• What is needed:
Pick out every line of the listing below that contains the word "Enable", and copy each one.
[Begin Data listing]
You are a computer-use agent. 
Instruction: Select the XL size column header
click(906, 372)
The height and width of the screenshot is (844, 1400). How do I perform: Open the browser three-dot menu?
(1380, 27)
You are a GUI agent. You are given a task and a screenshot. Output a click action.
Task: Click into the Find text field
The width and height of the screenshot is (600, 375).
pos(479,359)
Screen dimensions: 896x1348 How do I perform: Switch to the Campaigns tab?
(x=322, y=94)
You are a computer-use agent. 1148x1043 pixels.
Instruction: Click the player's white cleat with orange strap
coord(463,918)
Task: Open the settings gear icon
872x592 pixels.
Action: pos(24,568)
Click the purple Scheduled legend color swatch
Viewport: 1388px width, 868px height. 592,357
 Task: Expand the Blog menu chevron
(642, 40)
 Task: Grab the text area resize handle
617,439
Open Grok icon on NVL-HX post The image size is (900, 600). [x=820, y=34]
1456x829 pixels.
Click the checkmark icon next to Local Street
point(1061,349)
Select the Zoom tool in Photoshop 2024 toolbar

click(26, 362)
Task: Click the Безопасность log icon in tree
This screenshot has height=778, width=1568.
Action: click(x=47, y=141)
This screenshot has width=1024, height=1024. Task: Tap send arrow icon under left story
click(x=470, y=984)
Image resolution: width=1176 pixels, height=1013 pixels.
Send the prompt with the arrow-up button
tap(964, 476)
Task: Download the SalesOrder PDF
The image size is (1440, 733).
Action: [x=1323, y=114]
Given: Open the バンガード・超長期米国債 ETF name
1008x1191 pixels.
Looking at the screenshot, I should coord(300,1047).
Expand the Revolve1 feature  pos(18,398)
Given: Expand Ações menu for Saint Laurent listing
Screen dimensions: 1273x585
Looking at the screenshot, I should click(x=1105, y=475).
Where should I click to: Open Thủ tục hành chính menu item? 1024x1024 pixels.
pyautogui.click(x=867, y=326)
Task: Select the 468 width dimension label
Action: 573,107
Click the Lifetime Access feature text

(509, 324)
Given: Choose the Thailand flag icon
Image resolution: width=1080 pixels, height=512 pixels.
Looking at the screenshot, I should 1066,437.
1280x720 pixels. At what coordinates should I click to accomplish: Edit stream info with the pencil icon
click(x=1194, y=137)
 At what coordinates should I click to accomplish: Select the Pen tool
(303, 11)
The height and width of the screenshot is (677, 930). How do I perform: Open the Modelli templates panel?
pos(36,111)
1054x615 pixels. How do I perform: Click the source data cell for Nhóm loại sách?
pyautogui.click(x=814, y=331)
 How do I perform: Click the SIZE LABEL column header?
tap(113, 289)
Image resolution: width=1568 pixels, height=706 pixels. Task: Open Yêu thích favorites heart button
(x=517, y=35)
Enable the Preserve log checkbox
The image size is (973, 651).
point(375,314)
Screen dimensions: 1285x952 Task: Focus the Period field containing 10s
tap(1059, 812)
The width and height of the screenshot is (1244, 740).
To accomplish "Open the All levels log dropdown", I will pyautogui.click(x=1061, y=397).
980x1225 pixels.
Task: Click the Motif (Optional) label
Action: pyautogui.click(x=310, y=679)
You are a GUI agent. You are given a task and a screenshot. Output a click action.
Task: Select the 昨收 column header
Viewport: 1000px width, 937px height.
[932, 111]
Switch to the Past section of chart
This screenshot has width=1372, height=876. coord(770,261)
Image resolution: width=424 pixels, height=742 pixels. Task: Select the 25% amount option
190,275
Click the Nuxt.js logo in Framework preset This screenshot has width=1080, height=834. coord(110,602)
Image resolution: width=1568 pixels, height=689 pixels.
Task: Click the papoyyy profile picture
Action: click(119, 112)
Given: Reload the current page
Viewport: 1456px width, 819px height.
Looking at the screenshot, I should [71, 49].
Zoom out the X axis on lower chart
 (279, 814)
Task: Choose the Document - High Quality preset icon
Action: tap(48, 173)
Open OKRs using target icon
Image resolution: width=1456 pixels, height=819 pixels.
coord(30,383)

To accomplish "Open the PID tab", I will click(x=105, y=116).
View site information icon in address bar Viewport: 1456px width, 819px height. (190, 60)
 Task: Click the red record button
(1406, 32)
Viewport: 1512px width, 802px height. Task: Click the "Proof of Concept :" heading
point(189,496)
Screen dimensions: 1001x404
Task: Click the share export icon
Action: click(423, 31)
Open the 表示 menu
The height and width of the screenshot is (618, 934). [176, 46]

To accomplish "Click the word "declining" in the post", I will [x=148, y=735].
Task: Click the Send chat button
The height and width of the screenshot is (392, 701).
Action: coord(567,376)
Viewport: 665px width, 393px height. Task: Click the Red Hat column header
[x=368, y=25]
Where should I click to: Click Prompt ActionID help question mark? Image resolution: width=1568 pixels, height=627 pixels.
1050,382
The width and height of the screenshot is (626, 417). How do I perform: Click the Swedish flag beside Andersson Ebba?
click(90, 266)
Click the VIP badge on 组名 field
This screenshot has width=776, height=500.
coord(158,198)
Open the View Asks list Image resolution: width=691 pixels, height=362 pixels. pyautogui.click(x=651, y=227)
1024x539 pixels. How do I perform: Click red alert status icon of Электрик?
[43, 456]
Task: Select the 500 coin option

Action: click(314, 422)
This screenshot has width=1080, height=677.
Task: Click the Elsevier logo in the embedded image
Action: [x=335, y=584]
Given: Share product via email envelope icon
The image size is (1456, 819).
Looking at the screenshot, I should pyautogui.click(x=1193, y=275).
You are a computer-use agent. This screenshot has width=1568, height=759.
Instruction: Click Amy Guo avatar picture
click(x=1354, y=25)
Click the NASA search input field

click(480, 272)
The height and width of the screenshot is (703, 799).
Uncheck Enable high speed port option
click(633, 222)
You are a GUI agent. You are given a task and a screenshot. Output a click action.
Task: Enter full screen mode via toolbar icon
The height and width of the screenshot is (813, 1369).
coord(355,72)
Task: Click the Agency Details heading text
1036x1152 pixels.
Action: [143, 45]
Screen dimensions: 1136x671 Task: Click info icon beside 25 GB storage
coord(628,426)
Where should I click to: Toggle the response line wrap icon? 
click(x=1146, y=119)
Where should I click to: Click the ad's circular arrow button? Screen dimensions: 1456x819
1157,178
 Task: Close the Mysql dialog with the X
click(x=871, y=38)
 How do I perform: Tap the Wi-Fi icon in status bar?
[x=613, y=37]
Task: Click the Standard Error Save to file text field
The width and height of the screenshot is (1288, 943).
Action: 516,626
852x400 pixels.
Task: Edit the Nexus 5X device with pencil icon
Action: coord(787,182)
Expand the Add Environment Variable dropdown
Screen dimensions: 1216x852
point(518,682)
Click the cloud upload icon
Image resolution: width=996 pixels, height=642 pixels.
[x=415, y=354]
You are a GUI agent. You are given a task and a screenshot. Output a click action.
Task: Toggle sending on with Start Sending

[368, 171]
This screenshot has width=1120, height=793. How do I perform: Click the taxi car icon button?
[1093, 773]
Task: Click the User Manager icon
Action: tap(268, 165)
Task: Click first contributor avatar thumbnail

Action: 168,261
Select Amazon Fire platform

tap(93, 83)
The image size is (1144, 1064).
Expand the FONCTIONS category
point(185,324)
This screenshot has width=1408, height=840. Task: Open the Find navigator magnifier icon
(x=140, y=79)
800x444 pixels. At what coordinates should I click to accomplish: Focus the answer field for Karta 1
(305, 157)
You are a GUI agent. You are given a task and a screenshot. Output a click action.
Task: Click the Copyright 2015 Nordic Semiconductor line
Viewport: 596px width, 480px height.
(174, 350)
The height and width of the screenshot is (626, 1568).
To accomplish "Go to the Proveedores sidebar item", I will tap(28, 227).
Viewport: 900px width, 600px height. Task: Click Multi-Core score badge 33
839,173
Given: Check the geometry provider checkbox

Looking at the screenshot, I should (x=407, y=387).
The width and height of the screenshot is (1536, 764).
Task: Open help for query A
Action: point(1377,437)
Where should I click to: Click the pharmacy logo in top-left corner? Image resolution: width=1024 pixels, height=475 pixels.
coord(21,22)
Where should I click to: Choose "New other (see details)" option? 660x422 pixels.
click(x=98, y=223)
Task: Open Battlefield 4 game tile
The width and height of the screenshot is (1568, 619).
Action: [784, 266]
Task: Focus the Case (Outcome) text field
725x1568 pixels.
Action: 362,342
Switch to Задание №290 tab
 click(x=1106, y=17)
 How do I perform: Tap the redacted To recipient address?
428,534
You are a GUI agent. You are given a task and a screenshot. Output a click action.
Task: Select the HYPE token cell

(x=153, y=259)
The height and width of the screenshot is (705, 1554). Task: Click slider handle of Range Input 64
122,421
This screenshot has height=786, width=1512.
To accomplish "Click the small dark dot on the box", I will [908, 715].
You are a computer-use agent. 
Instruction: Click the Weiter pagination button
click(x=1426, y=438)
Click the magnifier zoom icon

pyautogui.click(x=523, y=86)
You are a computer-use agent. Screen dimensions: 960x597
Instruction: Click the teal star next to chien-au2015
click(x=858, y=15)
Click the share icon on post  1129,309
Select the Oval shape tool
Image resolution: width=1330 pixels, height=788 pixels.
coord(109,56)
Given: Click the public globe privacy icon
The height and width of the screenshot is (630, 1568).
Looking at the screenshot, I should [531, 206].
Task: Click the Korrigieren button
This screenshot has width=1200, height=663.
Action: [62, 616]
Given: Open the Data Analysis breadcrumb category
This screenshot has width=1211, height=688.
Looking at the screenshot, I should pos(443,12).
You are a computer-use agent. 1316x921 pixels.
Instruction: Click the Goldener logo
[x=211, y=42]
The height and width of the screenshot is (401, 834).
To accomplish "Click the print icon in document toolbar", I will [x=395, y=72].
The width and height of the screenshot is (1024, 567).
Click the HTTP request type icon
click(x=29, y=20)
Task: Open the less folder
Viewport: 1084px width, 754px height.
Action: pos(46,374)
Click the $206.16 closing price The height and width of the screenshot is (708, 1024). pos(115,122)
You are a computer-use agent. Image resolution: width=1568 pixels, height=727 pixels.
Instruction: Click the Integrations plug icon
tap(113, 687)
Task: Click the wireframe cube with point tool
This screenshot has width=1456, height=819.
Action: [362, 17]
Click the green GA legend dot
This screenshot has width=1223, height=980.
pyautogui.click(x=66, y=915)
[End Data listing]
• Task result:
Enable the Preserve log checkbox
Uncheck Enable high speed port option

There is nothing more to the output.